- Exercise description
Repeat the data below word for word, leaving out the images.
++++++++
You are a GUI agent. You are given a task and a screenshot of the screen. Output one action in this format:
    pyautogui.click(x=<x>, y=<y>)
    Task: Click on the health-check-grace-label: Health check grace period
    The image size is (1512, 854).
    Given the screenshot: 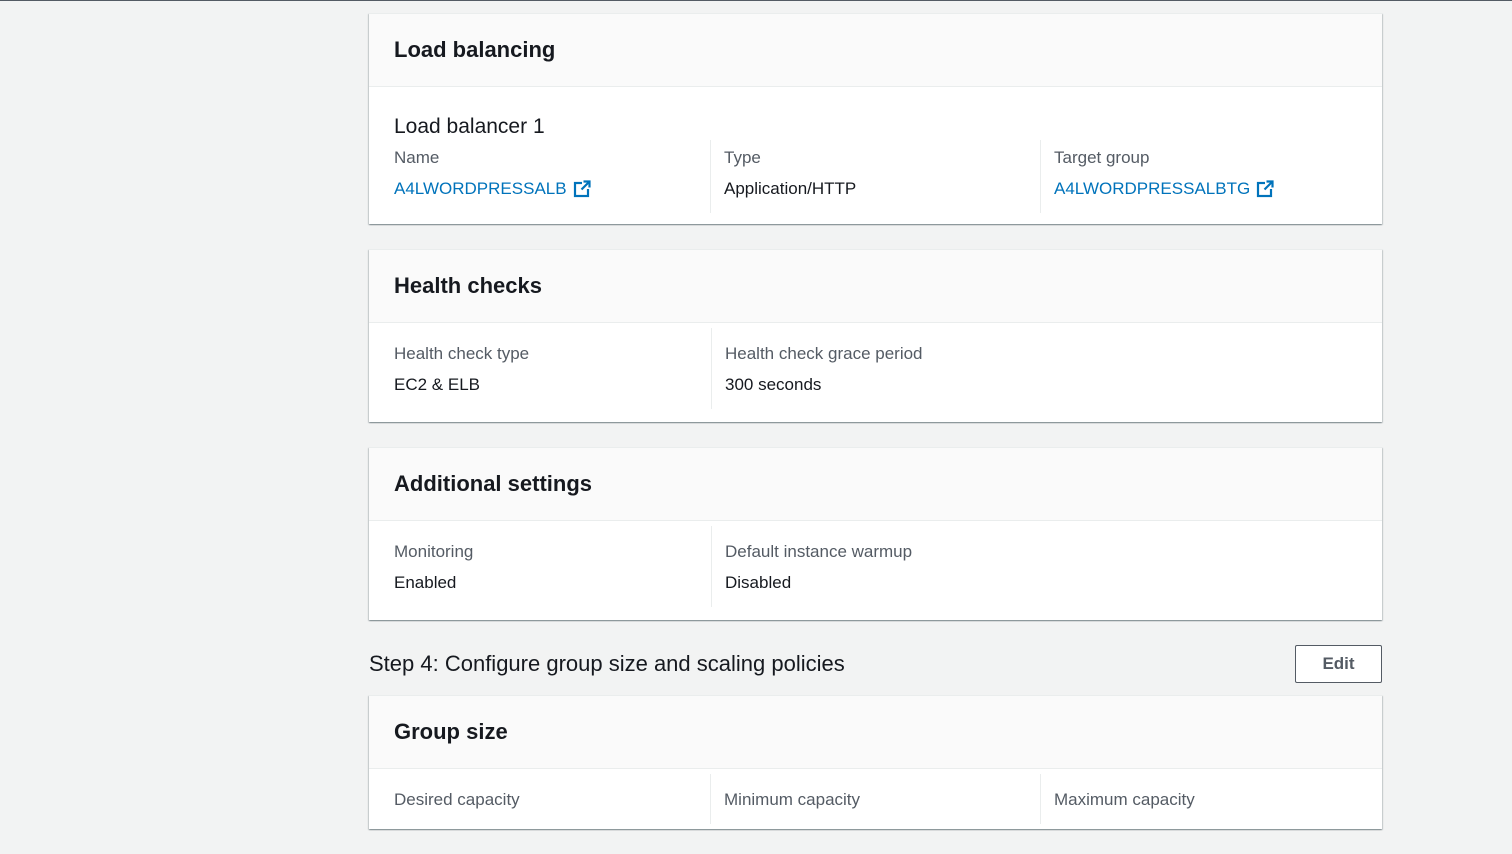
++++++++
- Answer box
You are a GUI agent. You are given a task and a screenshot of the screen. Output one action in this format:
    pyautogui.click(x=<x>, y=<y>)
    Task: Click on the health-check-grace-label: Health check grace period
    The image size is (1512, 854).
    Given the screenshot: 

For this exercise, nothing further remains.